• **EXERCISE GOAL**
Each line below should be restated word for word.

- - -

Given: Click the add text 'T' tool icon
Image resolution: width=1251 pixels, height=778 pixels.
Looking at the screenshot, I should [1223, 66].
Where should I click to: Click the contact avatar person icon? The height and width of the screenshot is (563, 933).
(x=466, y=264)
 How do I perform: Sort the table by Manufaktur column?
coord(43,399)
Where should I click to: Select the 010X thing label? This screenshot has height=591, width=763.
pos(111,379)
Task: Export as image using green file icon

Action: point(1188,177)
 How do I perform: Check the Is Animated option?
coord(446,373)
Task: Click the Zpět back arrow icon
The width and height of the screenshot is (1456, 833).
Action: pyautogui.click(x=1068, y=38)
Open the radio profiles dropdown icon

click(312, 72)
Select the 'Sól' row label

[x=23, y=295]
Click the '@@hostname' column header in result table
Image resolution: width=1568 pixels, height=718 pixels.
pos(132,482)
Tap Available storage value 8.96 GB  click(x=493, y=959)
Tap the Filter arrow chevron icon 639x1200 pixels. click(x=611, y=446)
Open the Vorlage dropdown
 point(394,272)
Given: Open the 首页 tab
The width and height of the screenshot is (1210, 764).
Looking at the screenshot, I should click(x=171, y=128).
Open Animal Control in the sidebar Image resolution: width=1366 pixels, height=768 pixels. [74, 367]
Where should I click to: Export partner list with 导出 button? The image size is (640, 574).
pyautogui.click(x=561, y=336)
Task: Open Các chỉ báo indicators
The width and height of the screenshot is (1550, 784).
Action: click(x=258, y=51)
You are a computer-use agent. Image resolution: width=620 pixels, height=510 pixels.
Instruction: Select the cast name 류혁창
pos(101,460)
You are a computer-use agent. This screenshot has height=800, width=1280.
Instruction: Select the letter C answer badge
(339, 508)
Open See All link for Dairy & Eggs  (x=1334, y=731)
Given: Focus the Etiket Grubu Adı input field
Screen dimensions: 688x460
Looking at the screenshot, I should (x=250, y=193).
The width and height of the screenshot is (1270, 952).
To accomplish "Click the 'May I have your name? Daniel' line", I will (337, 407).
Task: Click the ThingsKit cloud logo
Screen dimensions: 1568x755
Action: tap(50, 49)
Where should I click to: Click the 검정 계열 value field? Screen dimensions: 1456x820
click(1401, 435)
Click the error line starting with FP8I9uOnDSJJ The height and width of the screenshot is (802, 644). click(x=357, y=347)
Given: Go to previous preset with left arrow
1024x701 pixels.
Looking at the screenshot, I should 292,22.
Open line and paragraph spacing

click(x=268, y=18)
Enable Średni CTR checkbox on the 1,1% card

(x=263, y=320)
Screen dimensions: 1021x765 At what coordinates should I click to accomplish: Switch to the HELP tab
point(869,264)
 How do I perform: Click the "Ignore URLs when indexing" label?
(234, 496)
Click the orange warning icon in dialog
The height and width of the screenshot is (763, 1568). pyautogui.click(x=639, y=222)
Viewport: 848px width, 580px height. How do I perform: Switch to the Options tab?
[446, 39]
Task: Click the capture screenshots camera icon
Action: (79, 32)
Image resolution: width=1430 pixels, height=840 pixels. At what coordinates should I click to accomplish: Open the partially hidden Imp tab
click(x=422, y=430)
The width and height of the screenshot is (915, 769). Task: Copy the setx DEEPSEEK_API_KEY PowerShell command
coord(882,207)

- - -

• **ANSWER SECTION**
Given: Click the add text 'T' tool icon
Image resolution: width=1251 pixels, height=778 pixels.
Looking at the screenshot, I should [1223, 66].
Where should I click to: Click the contact avatar person icon? The height and width of the screenshot is (563, 933).
(x=466, y=264)
 How do I perform: Sort the table by Manufaktur column?
coord(43,399)
Where should I click to: Select the 010X thing label? This screenshot has height=591, width=763.
pos(111,379)
Task: Export as image using green file icon

Action: point(1188,177)
 How do I perform: Check the Is Animated option?
coord(446,373)
Task: Click the Zpět back arrow icon
The width and height of the screenshot is (1456, 833).
Action: pyautogui.click(x=1068, y=38)
Open the radio profiles dropdown icon

click(312, 72)
Select the 'Sól' row label

[x=23, y=295]
Click the '@@hostname' column header in result table
Image resolution: width=1568 pixels, height=718 pixels.
pos(132,482)
Tap Available storage value 8.96 GB  click(x=493, y=959)
Tap the Filter arrow chevron icon 639x1200 pixels. click(x=611, y=446)
Open the Vorlage dropdown
 point(394,272)
Given: Open the 首页 tab
The width and height of the screenshot is (1210, 764).
Looking at the screenshot, I should click(x=171, y=128).
Open Animal Control in the sidebar Image resolution: width=1366 pixels, height=768 pixels. [74, 367]
Where should I click to: Export partner list with 导出 button? The image size is (640, 574).
pyautogui.click(x=561, y=336)
Task: Open Các chỉ báo indicators
The width and height of the screenshot is (1550, 784).
Action: click(x=258, y=51)
You are a computer-use agent. Image resolution: width=620 pixels, height=510 pixels.
Instruction: Select the cast name 류혁창
pos(101,460)
You are a computer-use agent. This screenshot has height=800, width=1280.
Instruction: Select the letter C answer badge
(339, 508)
Open See All link for Dairy & Eggs  (x=1334, y=731)
Given: Focus the Etiket Grubu Adı input field
Screen dimensions: 688x460
Looking at the screenshot, I should (x=250, y=193).
The width and height of the screenshot is (1270, 952).
To accomplish "Click the 'May I have your name? Daniel' line", I will (337, 407).
Task: Click the ThingsKit cloud logo
Screen dimensions: 1568x755
Action: tap(50, 49)
Where should I click to: Click the 검정 계열 value field? Screen dimensions: 1456x820
click(1401, 435)
Click the error line starting with FP8I9uOnDSJJ The height and width of the screenshot is (802, 644). click(x=357, y=347)
Given: Go to previous preset with left arrow
1024x701 pixels.
Looking at the screenshot, I should 292,22.
Open line and paragraph spacing

click(x=268, y=18)
Enable Średni CTR checkbox on the 1,1% card

(x=263, y=320)
Screen dimensions: 1021x765 At what coordinates should I click to accomplish: Switch to the HELP tab
point(869,264)
 How do I perform: Click the "Ignore URLs when indexing" label?
(234, 496)
Click the orange warning icon in dialog
The height and width of the screenshot is (763, 1568). pyautogui.click(x=639, y=222)
Viewport: 848px width, 580px height. How do I perform: Switch to the Options tab?
[446, 39]
Task: Click the capture screenshots camera icon
Action: (79, 32)
Image resolution: width=1430 pixels, height=840 pixels. At what coordinates should I click to accomplish: Open the partially hidden Imp tab
click(x=422, y=430)
The width and height of the screenshot is (915, 769). Task: Copy the setx DEEPSEEK_API_KEY PowerShell command
coord(882,207)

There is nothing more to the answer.